What is expected ->
Which lines in the material below contain the string "point"? Copy each such line in full, treating uppercase and lowercase as different.

* * * * * * *

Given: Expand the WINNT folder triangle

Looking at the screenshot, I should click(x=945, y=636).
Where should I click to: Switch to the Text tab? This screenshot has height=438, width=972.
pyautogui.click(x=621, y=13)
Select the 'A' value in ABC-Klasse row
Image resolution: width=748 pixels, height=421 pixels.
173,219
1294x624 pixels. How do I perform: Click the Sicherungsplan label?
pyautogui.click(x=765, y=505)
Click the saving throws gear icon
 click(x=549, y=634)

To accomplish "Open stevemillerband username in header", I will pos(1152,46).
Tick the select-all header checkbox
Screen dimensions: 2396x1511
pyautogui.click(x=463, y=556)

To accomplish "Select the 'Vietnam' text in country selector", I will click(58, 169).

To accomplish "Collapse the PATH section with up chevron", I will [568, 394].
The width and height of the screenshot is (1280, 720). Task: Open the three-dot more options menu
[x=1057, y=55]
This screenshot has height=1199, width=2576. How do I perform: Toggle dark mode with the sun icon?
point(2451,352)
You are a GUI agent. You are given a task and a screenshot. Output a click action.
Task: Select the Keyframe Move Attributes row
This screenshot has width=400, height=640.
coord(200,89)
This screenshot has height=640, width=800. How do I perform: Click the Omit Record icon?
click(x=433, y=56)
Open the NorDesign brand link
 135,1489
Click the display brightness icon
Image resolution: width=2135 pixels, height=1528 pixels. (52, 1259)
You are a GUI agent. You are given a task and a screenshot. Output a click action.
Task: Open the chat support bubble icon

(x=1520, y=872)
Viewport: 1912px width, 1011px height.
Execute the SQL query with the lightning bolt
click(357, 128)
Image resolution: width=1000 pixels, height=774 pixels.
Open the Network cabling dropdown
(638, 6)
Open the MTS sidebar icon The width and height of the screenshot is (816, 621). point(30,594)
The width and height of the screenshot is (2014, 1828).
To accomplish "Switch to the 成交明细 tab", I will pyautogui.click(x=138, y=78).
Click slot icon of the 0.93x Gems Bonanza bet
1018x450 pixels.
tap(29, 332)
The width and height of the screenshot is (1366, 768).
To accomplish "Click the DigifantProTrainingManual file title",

* * * * * * *

Answer to the task ->
point(2451,352)
Open the MTS sidebar icon The width and height of the screenshot is (816, 621). point(30,594)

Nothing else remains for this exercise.